Results shown in Table 2 indicated that the synthesis of F. moniliforme L–serine dehydratase was induced by L-serine, L-glutamic, L-glycine, L-alanine, L-threonine and ammonium chloride as compared with that of nitrate-grown cultures. L-serine and L-threonine were the most potent inducers. Comparable result were obtained by Nelson[35] who found that L-serine dehydratase was produced to the extent of only 0-04 mg–1 dry weight by Aeromonas punctata NRRL B-928 when grown on a chemically defined medium. Addition of 2%(w/v) L-serine to this medium increased L-serine dehydratase ten-fold or more, DL-serine induced a specific activity of L-serine dehydratase at least equal to that from the L enantiomorphism. El-Awamry et al.[32] demonstrated that L–serine dehydratase of C. elegans and F. oxysporum was induced with L–serine, ammonium carbonate, some amino acids and amides, but L–serine was the best induced.
Influence of different carbon sources on L-serine dehydratase synthesis and growth of F. moniliforme: Table 3 demonstrated that the growth of F. moniliforme was not significantly affected when glucose was replaced by starch, but significantly affected when glucose was replaced by galactose, maltose, sucrose and lactose.

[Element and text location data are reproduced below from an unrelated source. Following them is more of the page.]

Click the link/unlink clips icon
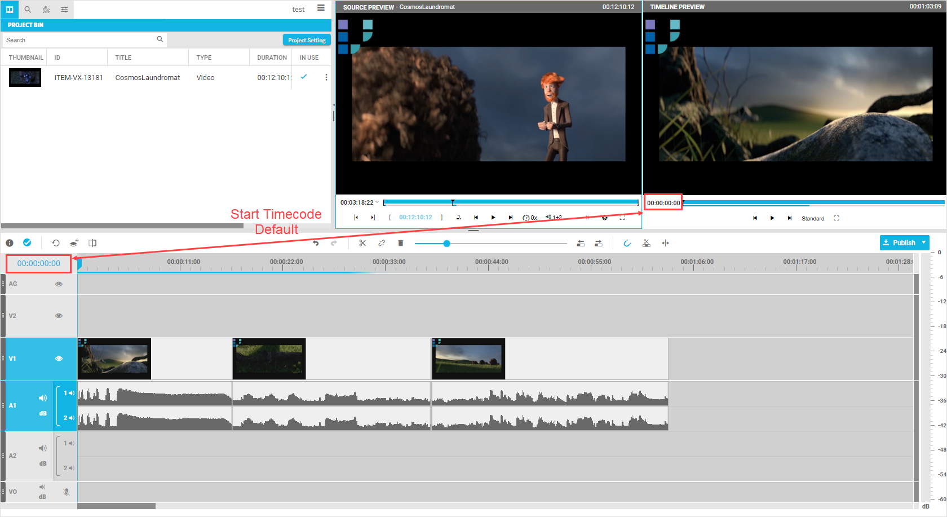Viewport: 947px width, 517px height. coord(382,243)
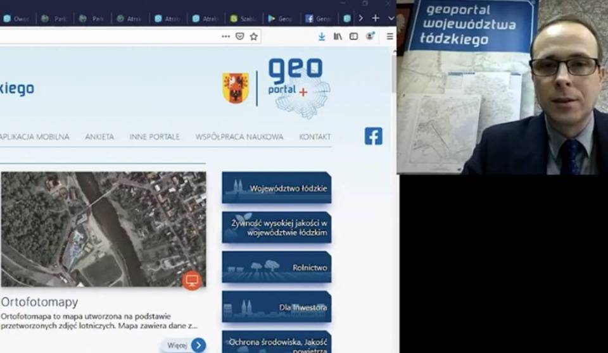Bookmark this page with the star icon
Screen dimensions: 608x353
pos(253,37)
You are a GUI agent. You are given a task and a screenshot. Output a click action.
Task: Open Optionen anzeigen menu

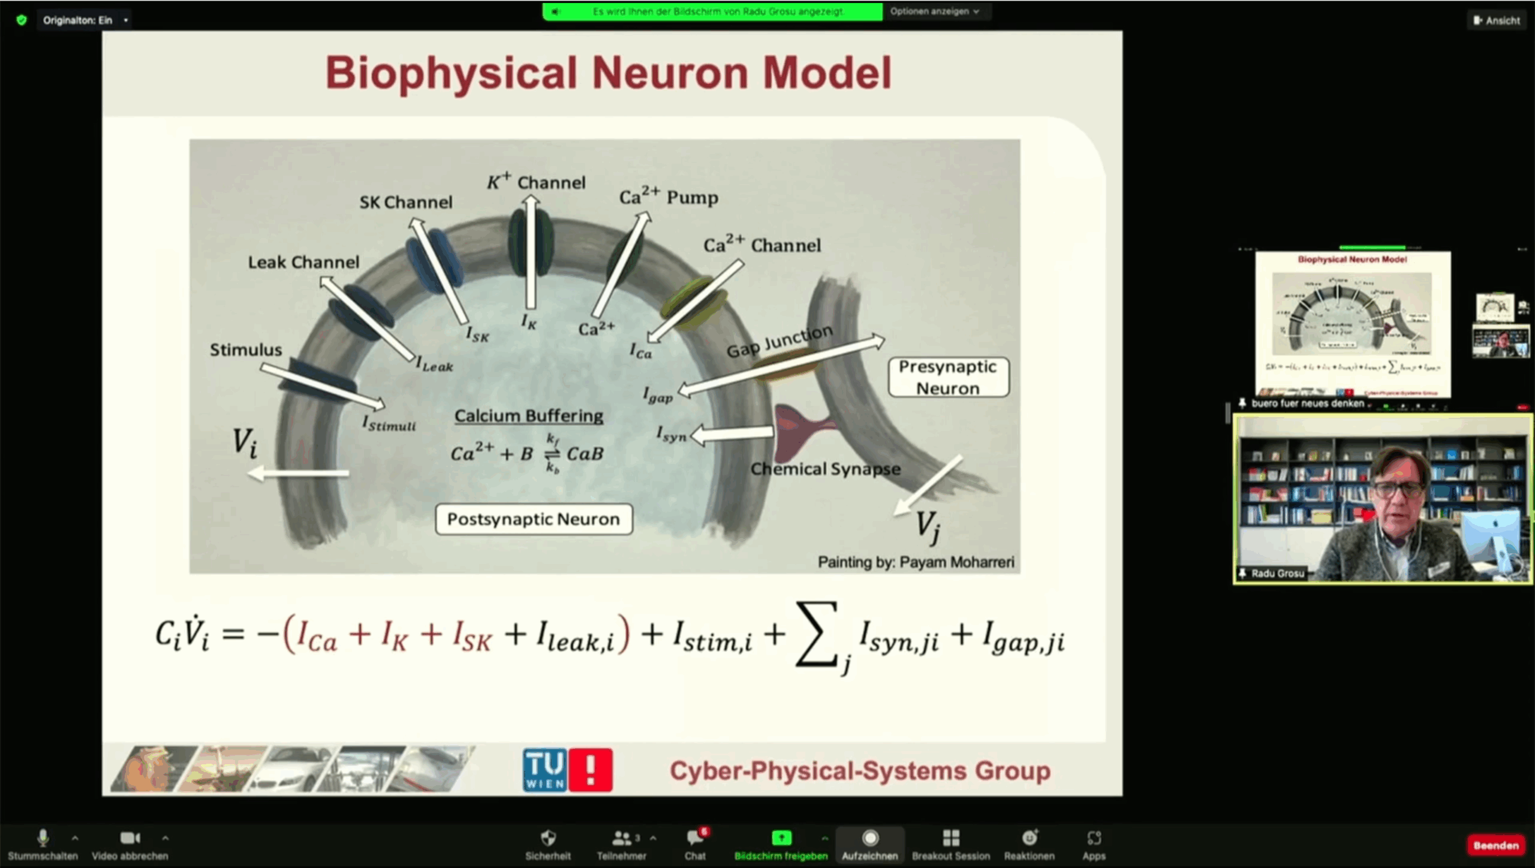pos(934,11)
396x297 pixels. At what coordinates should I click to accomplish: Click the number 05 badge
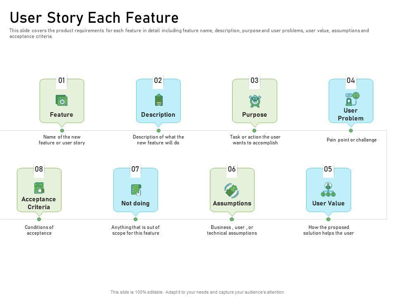coord(328,169)
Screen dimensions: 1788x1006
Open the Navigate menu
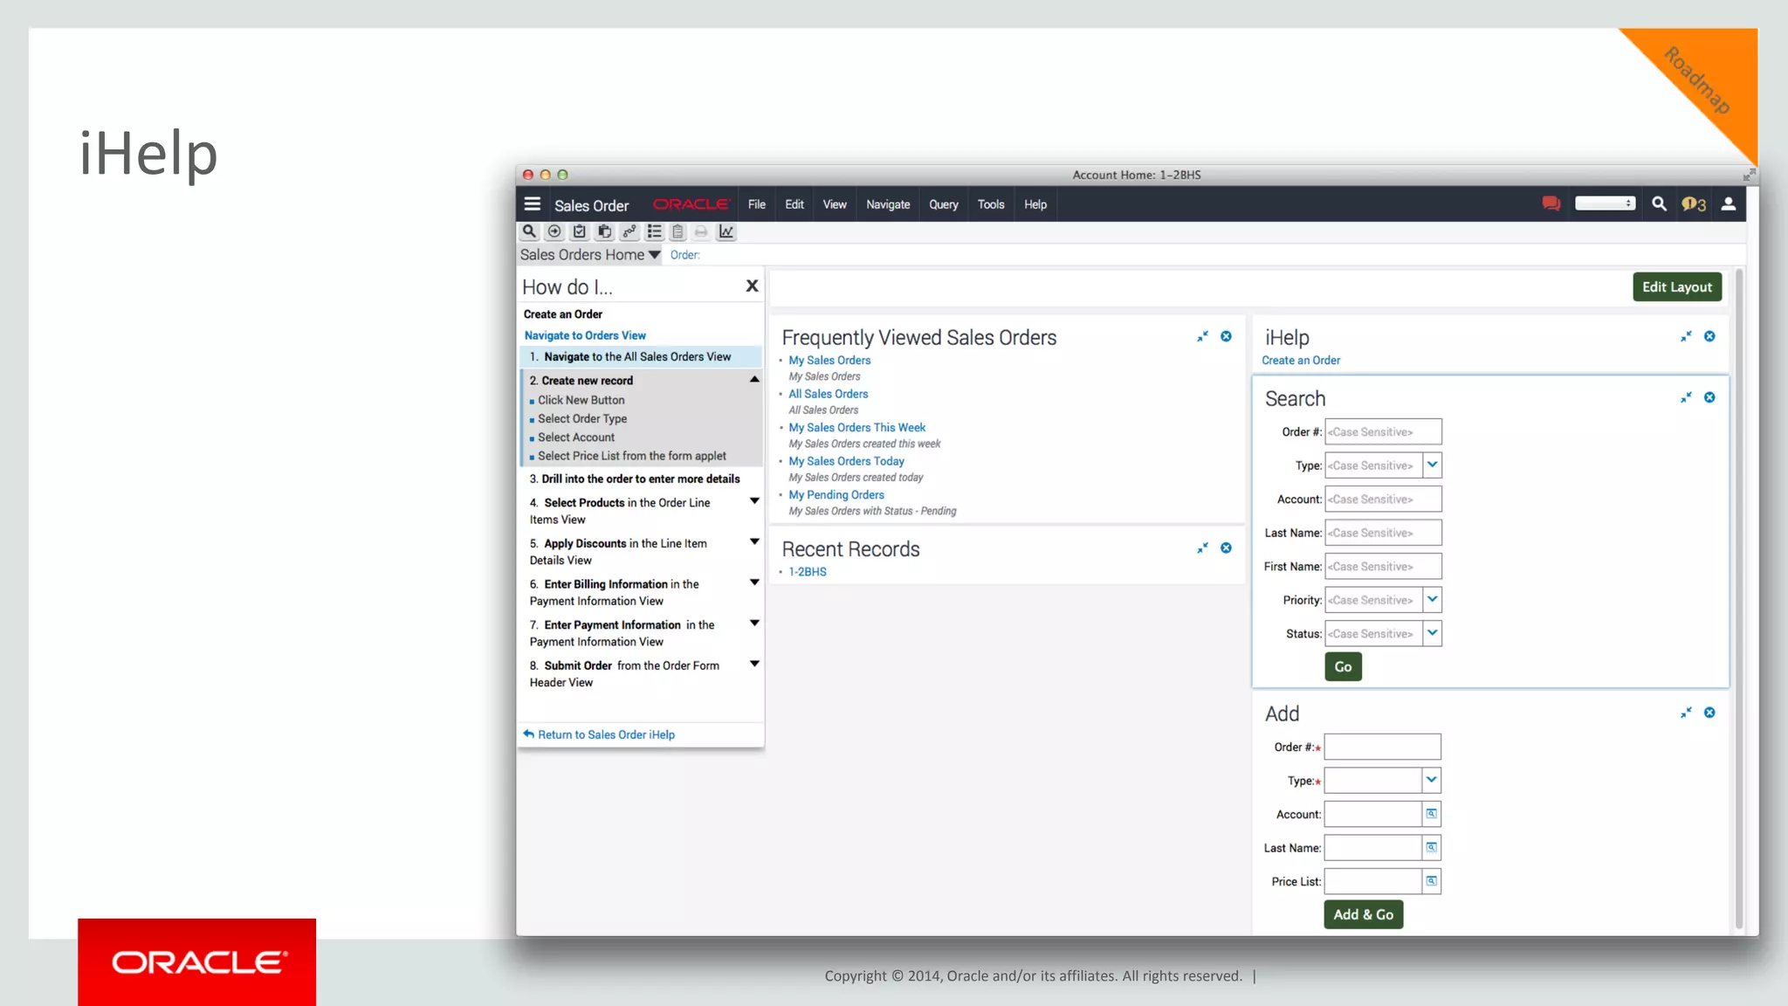coord(887,204)

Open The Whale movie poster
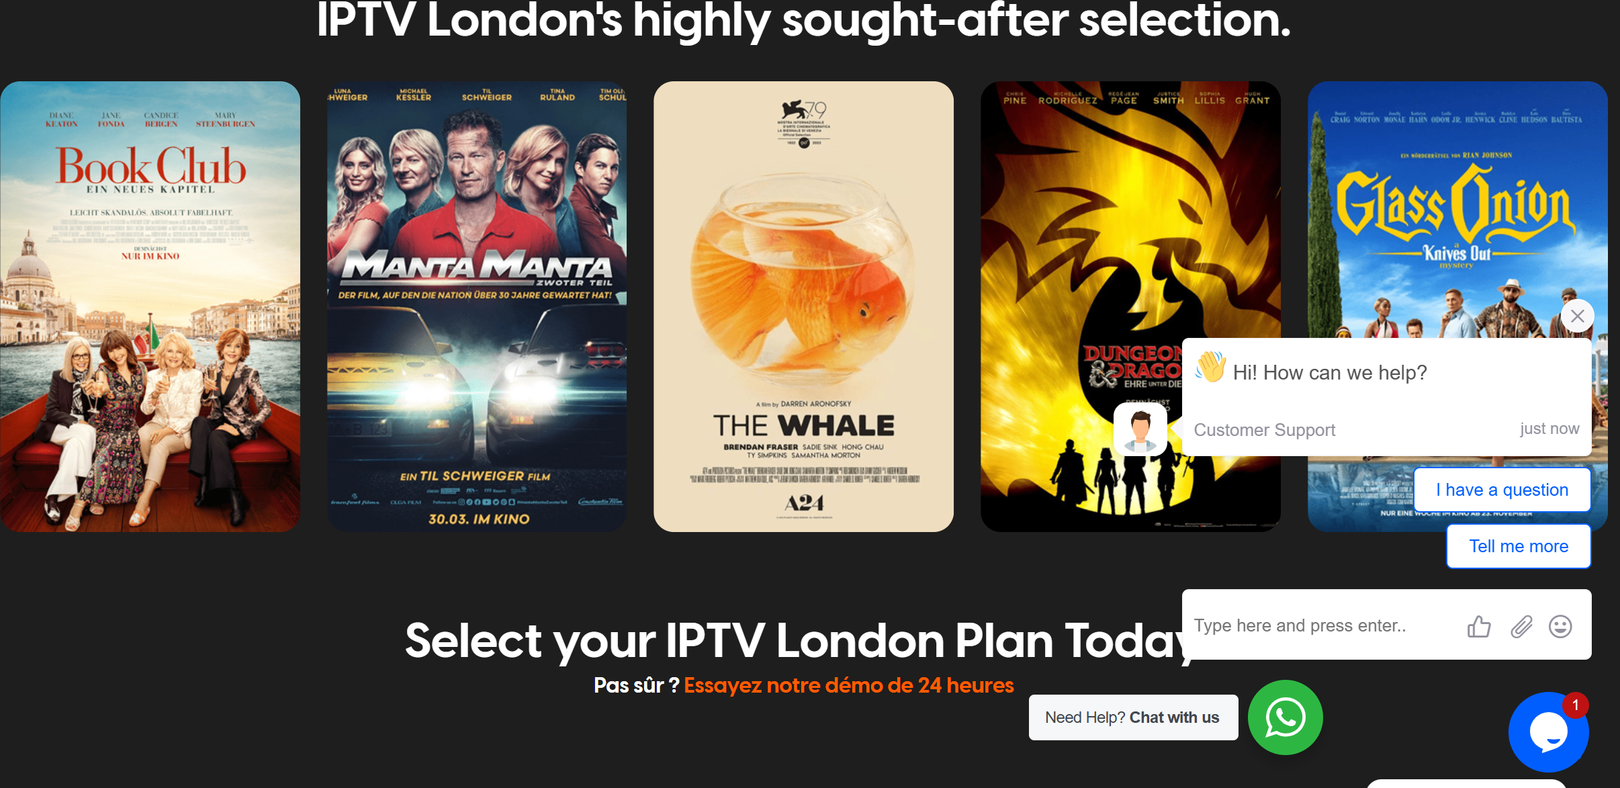pyautogui.click(x=803, y=306)

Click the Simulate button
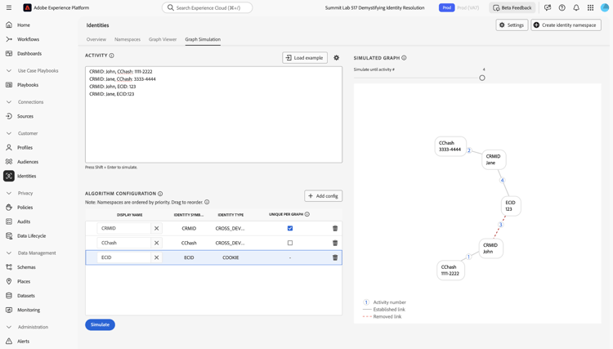(100, 324)
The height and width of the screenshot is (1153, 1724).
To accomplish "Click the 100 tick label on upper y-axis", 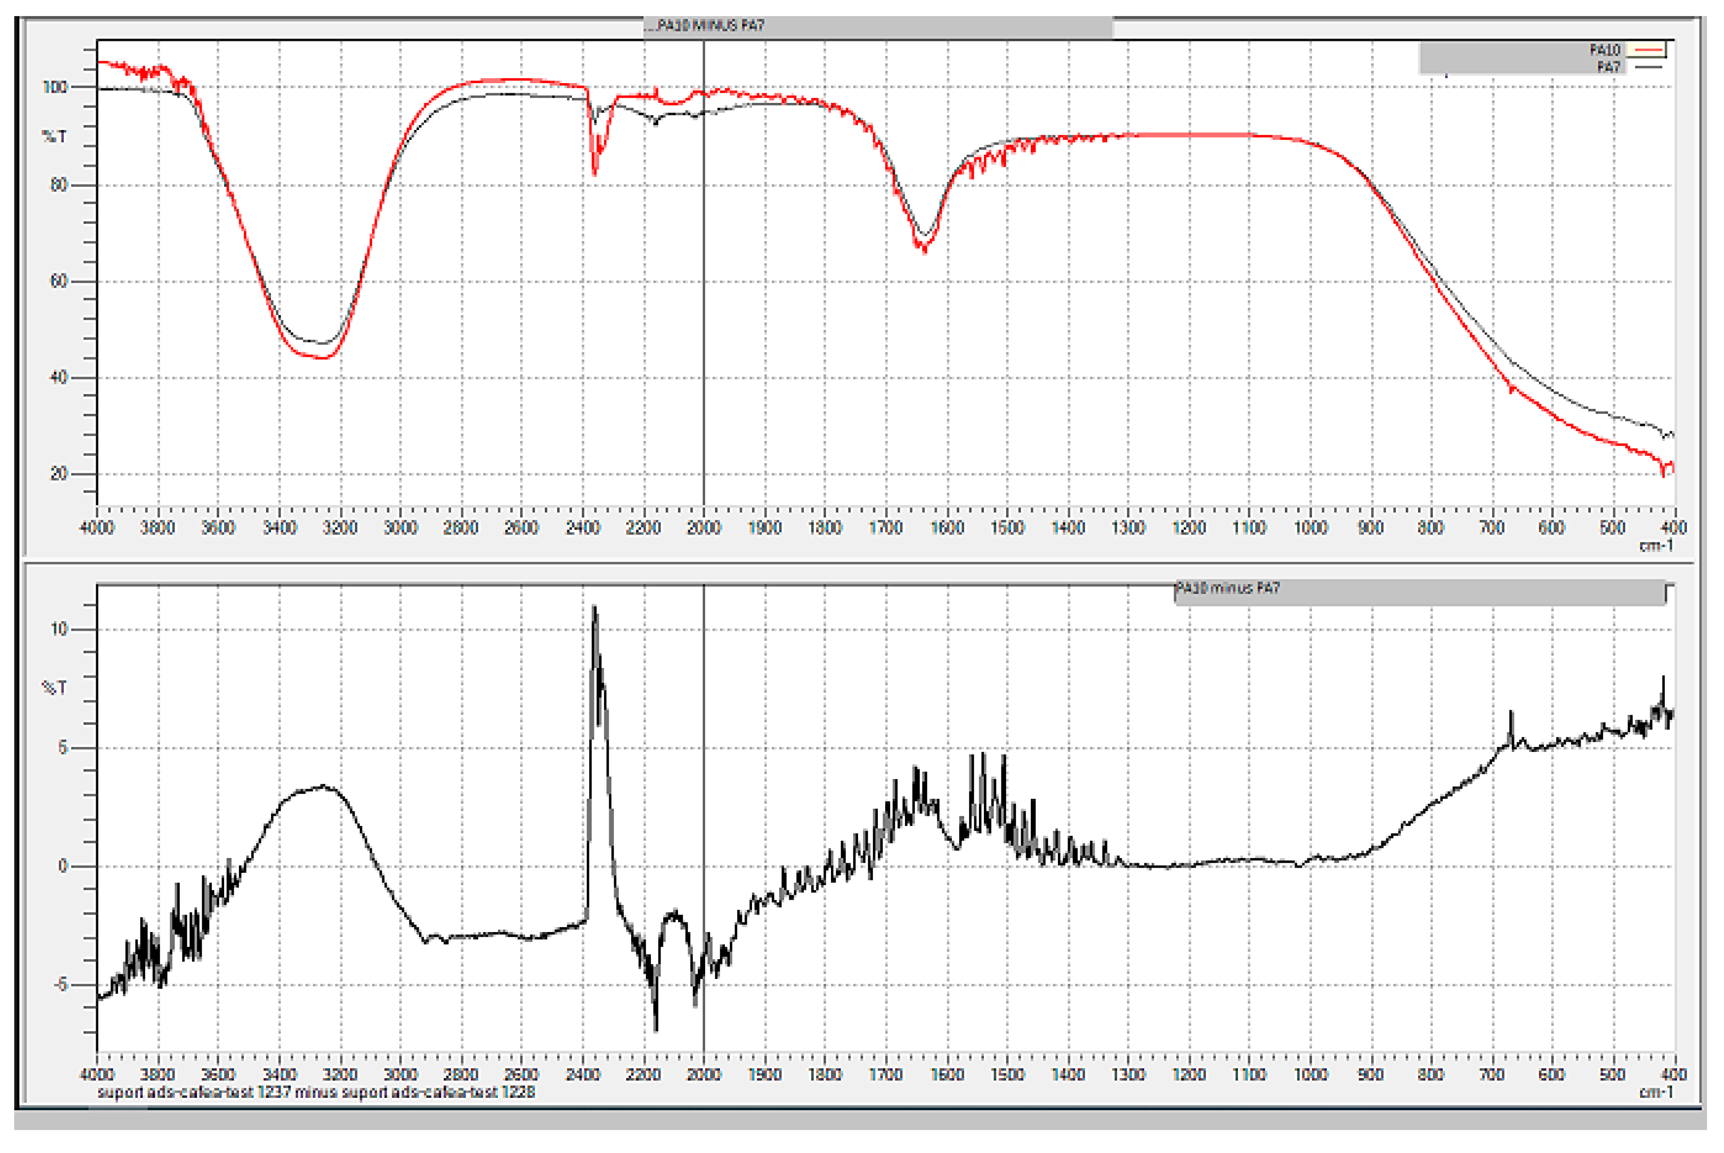I will point(55,88).
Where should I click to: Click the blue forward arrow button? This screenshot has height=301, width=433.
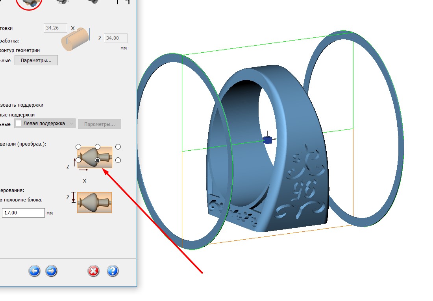pyautogui.click(x=52, y=271)
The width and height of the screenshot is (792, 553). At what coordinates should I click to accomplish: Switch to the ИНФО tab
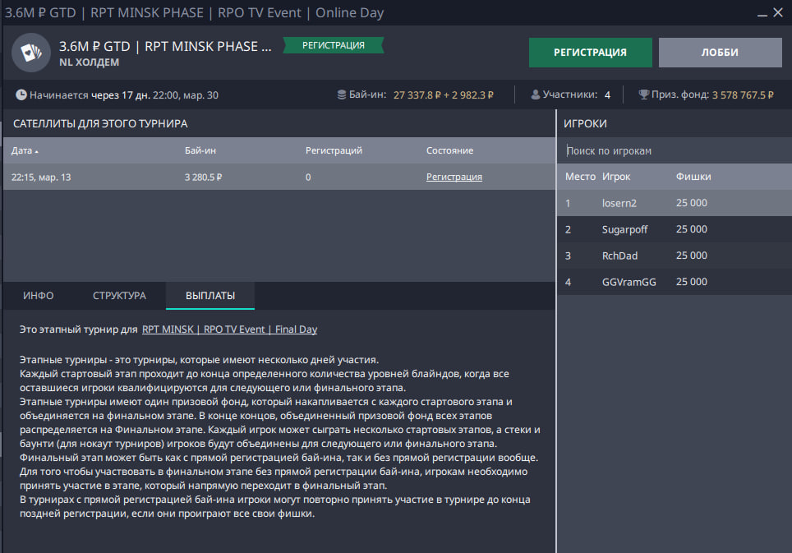[39, 296]
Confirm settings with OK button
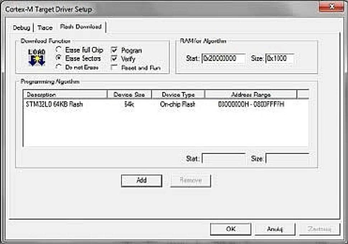Viewport: 348px width, 244px height. pos(230,229)

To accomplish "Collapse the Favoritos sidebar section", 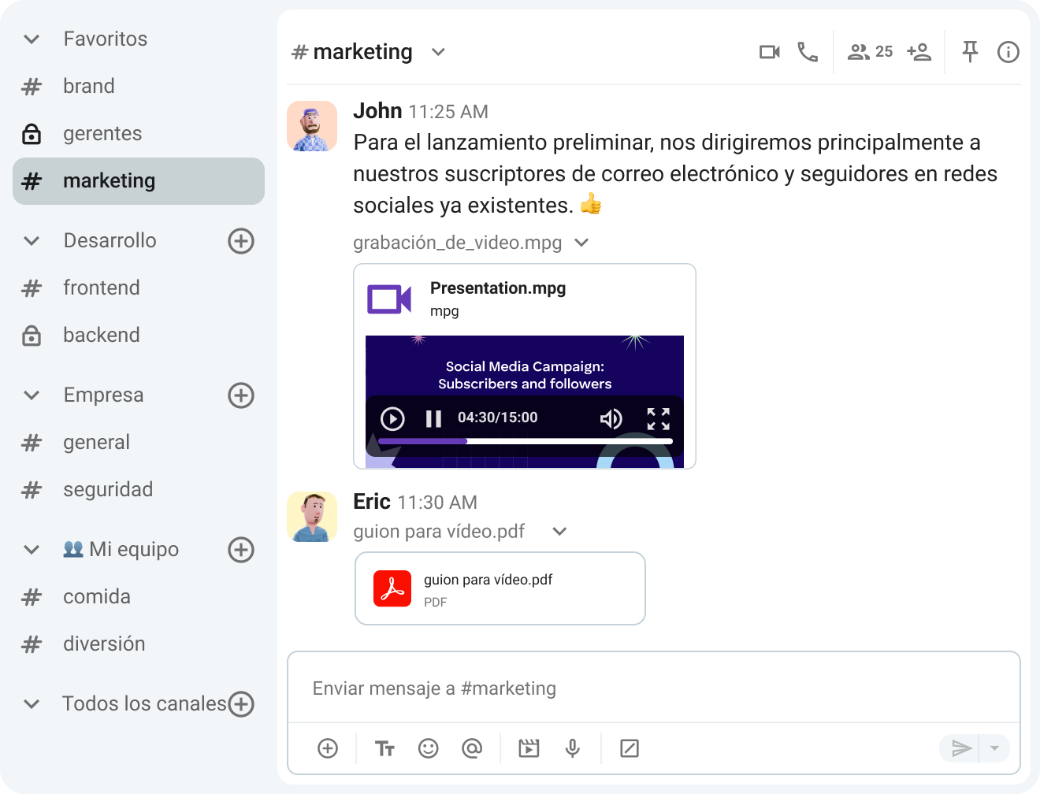I will click(x=32, y=39).
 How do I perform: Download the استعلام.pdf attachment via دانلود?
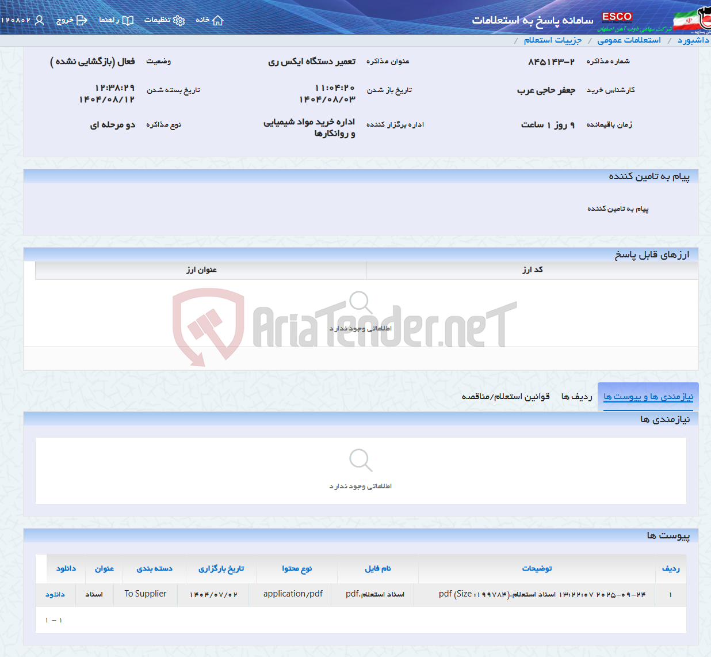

Concerning the synthesis of L-serine dehydratase by F. moniliforme, it is clear from the results that maltose was the best inducer, it caused about 111%increase in specific enzyme activity. While, starch and sucrose caused 38 and 3% increased in specific enzyme activity. However, Lactose and Galactose caused 32 and 37.3% repression in enzyme formation.
Effect of some metal salts on L-serine dehydratase synthesis and growth of F. moniliforme: Table 4 shows that FeSO4 stimulated fungal growth and L-serine dehydratase formation by about 82 and 134%, respectively. CaCl2, CoCl2, CuSO4 and MnCl2 resulted a decrease in mycelial dry weight by about 53.2, 53.2 , 58.7 and 51.6%, respectively, while L-serine dehydratase formation was stimulated by CaCl2, CoCl2, CuSO4 and MnCl2 about 48, 155, 122 and 165%, respectively. This result agreed with that reported by El-Awamry et al.[32] who demonstrated that L-serine dehydratase of C. elegans and F. oxysporum was induced by metal salts and FeSO4 was the best inducer.
Growth and synthesis of L-serine dehydratase as a function of L-serine concentration in the culture medium of F. moniliforme: L-Serine was added to the basal medium as the sole source of nitrogen in concentrations ranging from 0.6 to 4.8 g L–1. In Table 5 the optimum concentration of L-serine for growth was 2.4 g L–1. The mount of nitrogen in this concentration is equivalent to its amount in 2 g sodium nitrate. The specific activity of L-serine dehydratase was increased with increasing L-serine concentration in the medium. Optimum concentration of L-serine for enzyme synthesis was 2.4 g L–1. This result agreed with that reported for L-serine dehydratase of C. elegans and F. oxysporum[32].